(via Project Youth)
Sure we all want to be The Clash and Sex Pistols, but how about actually sounding like them? To have that same sense of urgency and smirk? That’s the classic British punk sound and feel I hear from Istanbul’s Project Youth. I really enjoy all of Middle East for its politicalness and its desire to sound fun and alive. It feels like this group is on a mission to do something, even if that mission is just to destroy or declare that nothing matters. How punk.
“Veins of ’77 punk and early British Oi! Featuring members from two local punk bands; Poster-iti & Sabotage.”
Palestine rapper Stormtrap, also known as Asifeh, takes me to a Cowboy Bebop-like world with distorted beats carrying jazz-like grooves and asserted rapping. I’m especially drawn to 2012’s Iradeh, but I’ve enjoyed everything I’ve heard so far.
“[A] beatmaker and rapper from Palestine. Experimenting with old samples, instruments, and field recordings, and combining all that with hip-hop beats. His lyrics deal with different themes inspired mainly by his personal experiences in Palestine. [He] played a fundamental role in forming the band Ramallah Underground, with which he has performed worldwide.”
(via Racha Rizk)
What a voice. Racha Rizk is a singer from Damascus now based in Paris. “Sakru Shababîk” is my current favorite Rizk track for that soulful, powerful voice and bonus electric guitar – something I don’t hear too often in Arabic pop. Check out her interview with Onorient from earlier this year, and check her out via Facebook.
From Onorient (translated):
“Passed far too unnoticed, the first album of the Syrian diva, “Malak” released early 2017, deserves to be widely presented on new scenes.
The compositions of Racha Rizk tell with troubling softness the destructive consequences of the war in Syria. Her past of prima donna at the Opera is guessed in the elegance of her phrasing and the amplitude of her melodies. With the freedom of the great artists, she sings in Arabic on oriental music tunes, tinged with jazz, pop suspicions, or a few rock riffs.
His enveloping voice has already charmed several generations of moviegoers in France. A few years ago, she had lent her voice to the films of the Lebanese director Nadine Labaki Caramel and And now we go where? From now on, its homage to Syria and the Syrians is a tribute to the web, beyond the borders.”
(via Hoodna Orchestra)
Afrobeat from Tel Aviv? When it sounds this good, yes.
Hoodna Orchestra is a 14-piece group that plays all types of Afrobeat styles, and they play them all well. According to their bio, the group’s mission is to study and investigate the African origins of western popular music.
ALEM (world in Amharic) is the 2nd release in a series of collaborations between The Hoodna Orchestra and artist and performers from Ethiopia. The song was written and sung by The singer and poet DEMISU BELETE to a tune by Ilan Smilan.

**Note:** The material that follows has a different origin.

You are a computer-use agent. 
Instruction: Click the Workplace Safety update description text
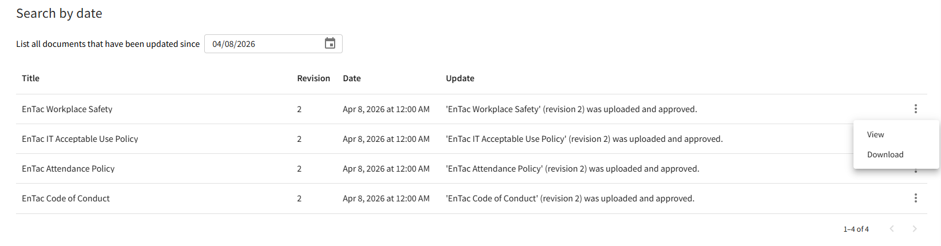coord(571,109)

It is an intense love song describing one’s love as a cure to all pains and woes. BELETE’s singing style is heavily influenced by the great singers from the golden age of ethiopian music, especially Mahmoud Ahmed and Tilahun Gesesse. BELETE’s deep voice, alongside the dynamic and groovy performance by the Hoodna orchestra, creates a powerfull composition that sweeps the listeners away to a different time and place.
The Bside is an Ethio-dub version of the song, that features members of ADYABO Ensemble, a group that specializes in traditional Ehiopian music and Folklore. The song titled ALEM-DUB is an attempt at fusing old and new, tradition and Modernity. The result is a hypnotically groovy track, heavily painted in Bright psychedelic colours. The single will be released in a 7″ vinyl format.
(via The Wanton Bishops)
The Middle East has an established Tuareg blues scene, but American blues-influenced rock ‘n’ roll isn’t as easy to find throughout the Middle East from the states. The Wanton Bishops is one of those rare finds that catches me off guard by how American it sounds and how strong it is; Delta harmonicas, bluesy riffs, and mournful howls are all here, but there’s also a very modern drive and light electronic touch that makes this more than just “American rock.” Listen to the whole album and be prepared to be pleasantly surprised.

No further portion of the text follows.